■ **Given data**:
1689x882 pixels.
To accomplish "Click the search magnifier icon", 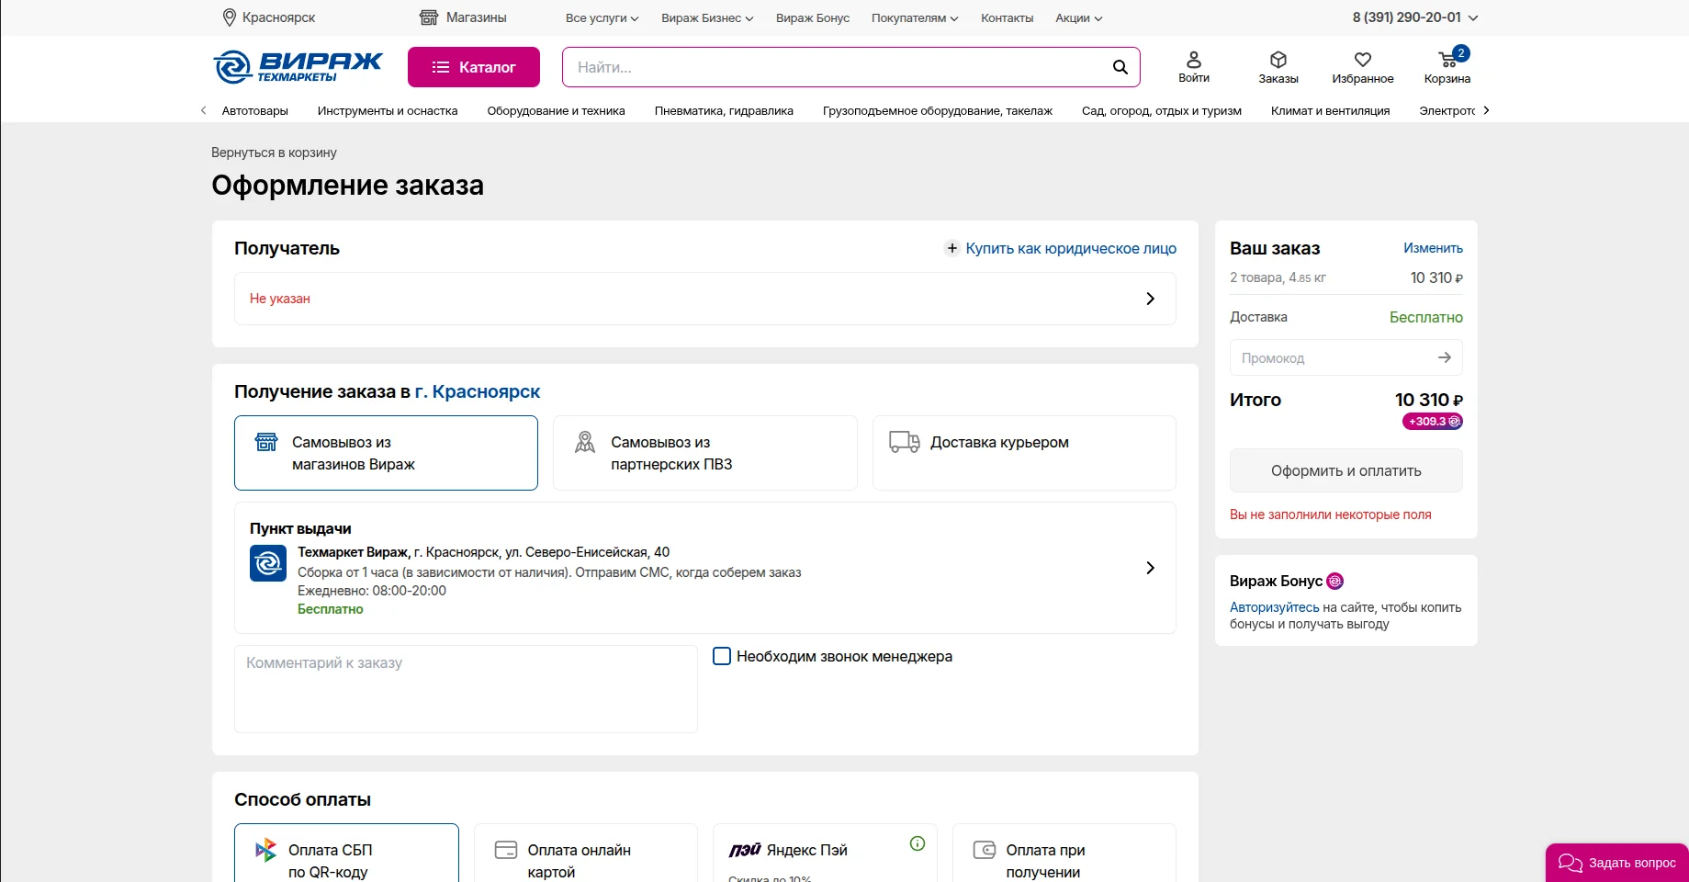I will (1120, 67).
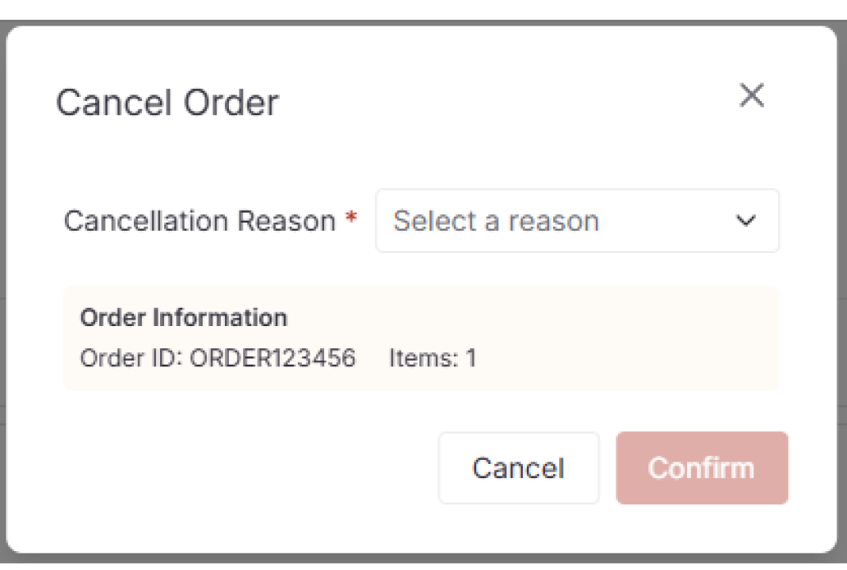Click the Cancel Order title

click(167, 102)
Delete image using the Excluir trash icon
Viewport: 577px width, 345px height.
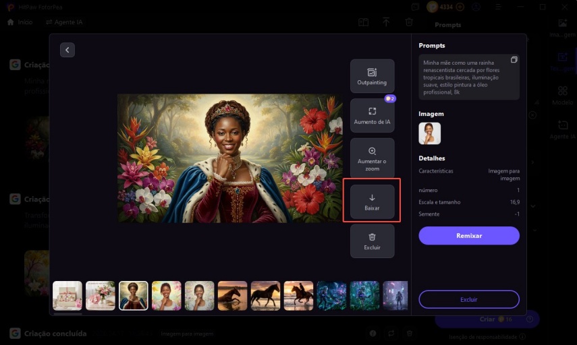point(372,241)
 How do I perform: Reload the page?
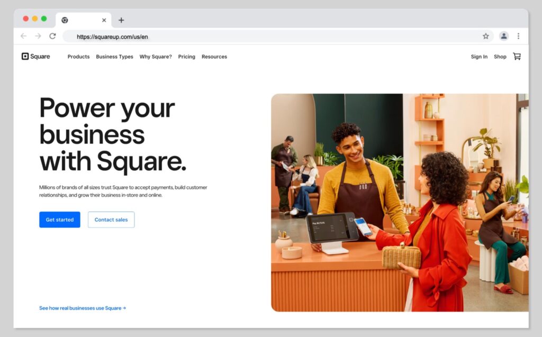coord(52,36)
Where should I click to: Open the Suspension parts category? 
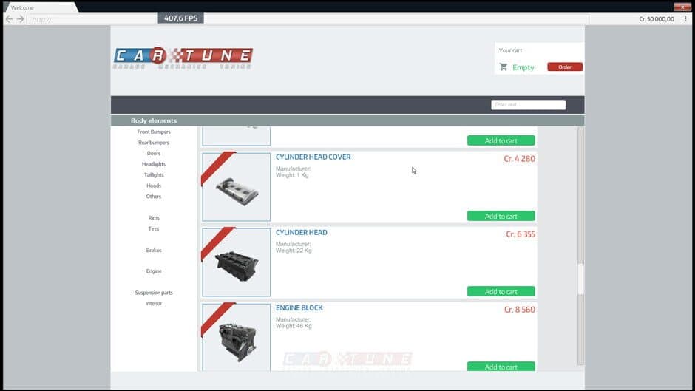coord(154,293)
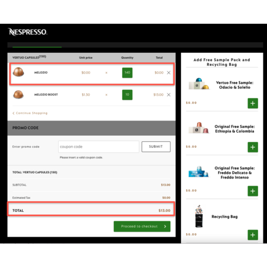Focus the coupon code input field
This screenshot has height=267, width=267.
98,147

...

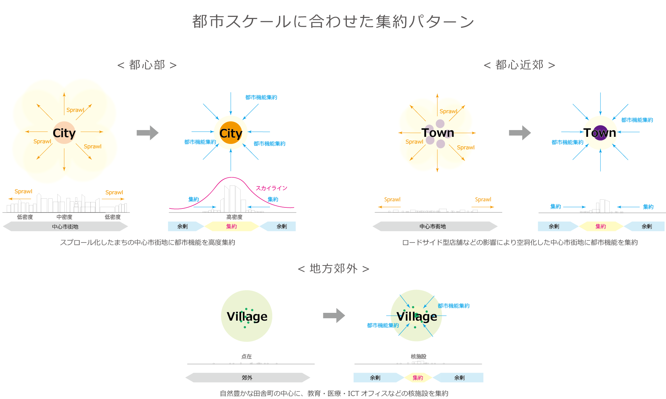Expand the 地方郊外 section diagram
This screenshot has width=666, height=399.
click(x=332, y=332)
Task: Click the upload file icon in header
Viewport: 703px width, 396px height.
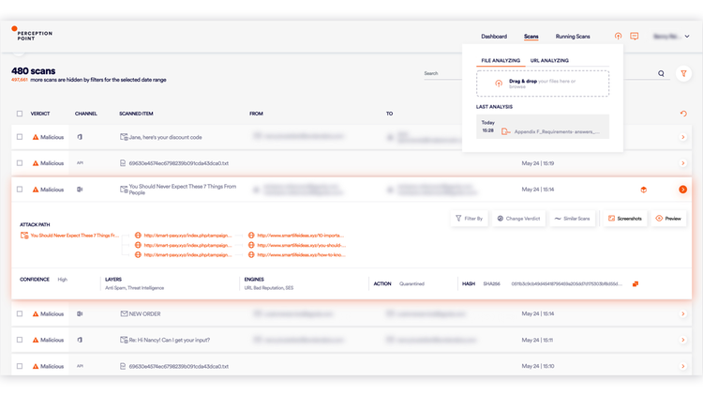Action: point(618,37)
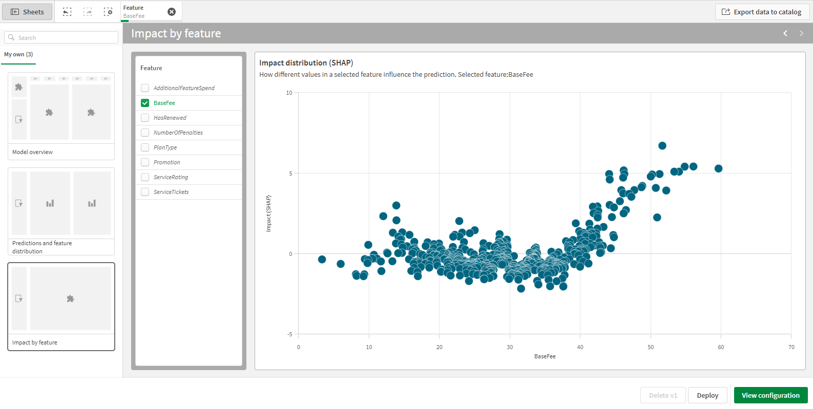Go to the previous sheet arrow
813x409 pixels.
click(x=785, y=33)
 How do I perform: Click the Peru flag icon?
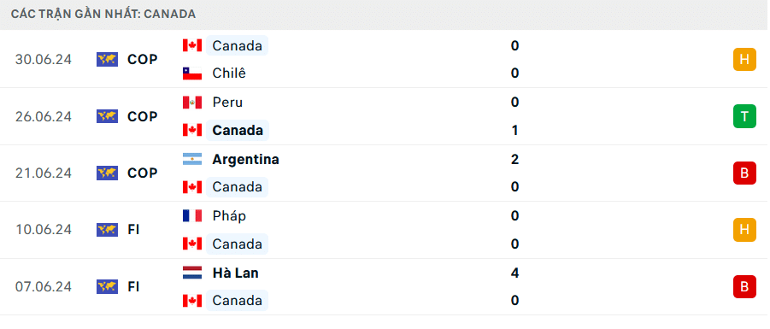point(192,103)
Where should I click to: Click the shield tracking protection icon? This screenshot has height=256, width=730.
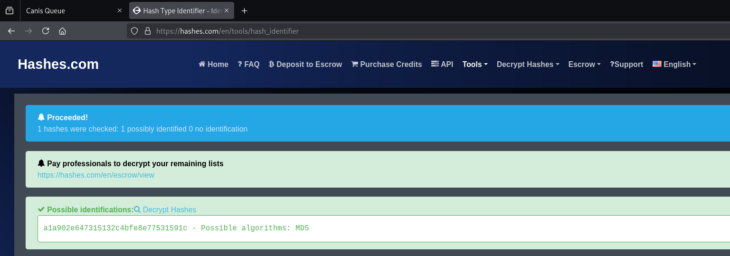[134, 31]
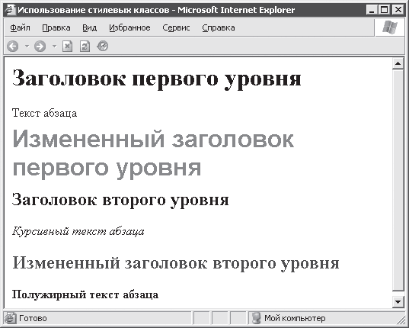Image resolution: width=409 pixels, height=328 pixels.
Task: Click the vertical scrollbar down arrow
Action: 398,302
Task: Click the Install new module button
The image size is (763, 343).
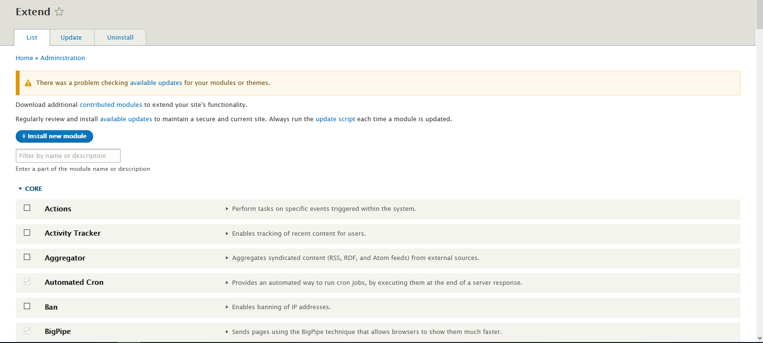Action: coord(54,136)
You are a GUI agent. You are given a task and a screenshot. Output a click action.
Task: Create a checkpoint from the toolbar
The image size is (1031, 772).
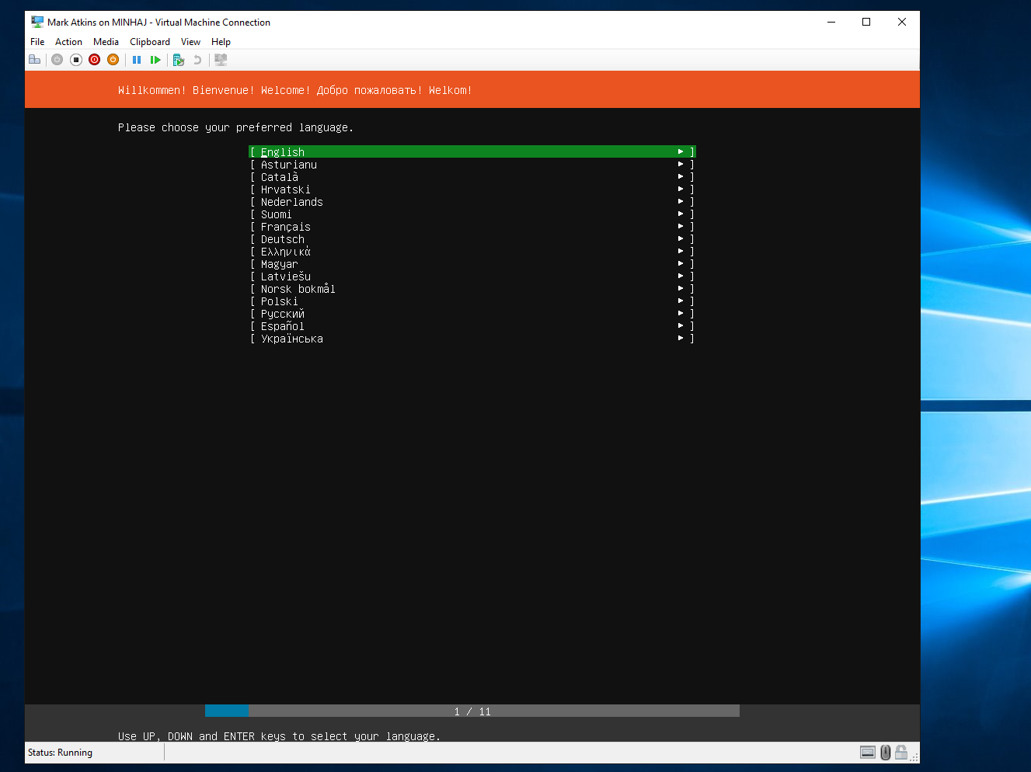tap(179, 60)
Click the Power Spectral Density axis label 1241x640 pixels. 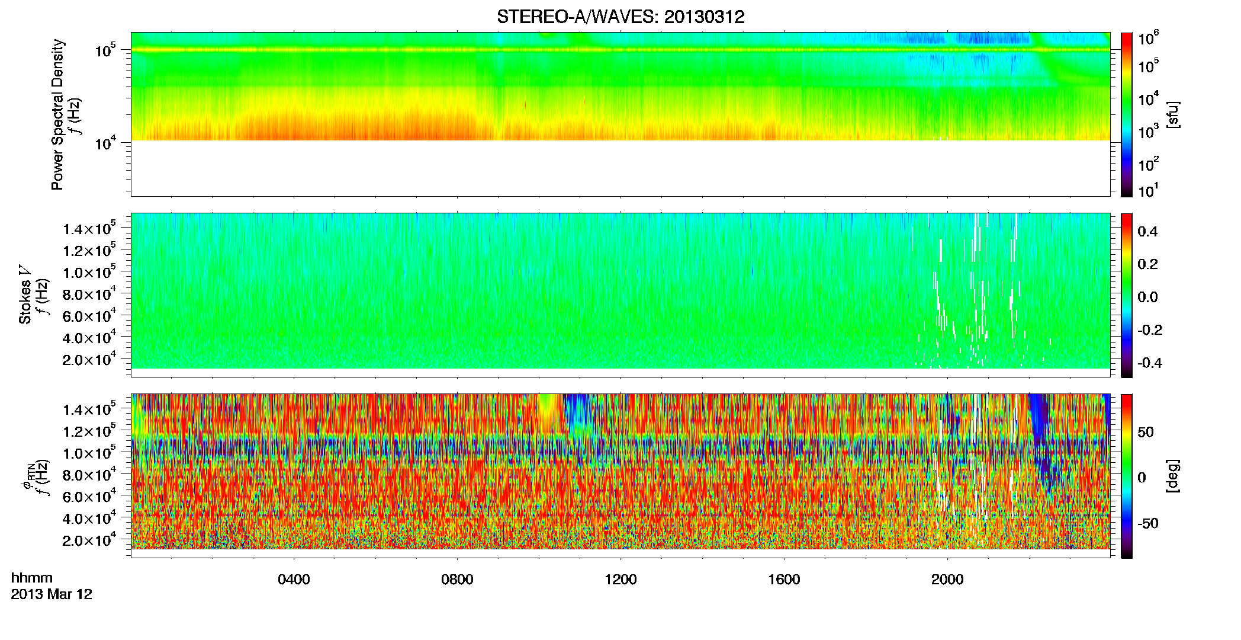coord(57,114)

---

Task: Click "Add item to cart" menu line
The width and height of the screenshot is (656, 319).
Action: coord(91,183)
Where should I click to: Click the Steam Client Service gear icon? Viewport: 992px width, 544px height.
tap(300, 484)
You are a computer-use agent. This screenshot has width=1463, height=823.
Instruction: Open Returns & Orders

■ **Requirement**: When the word "agent" appears in a line of the listing, copy that line.

■ **Response below**:
You are a GUI agent. You are given a task and a screenshot. Output a click action.
You are a computer-use agent. This screenshot has width=1463, height=823.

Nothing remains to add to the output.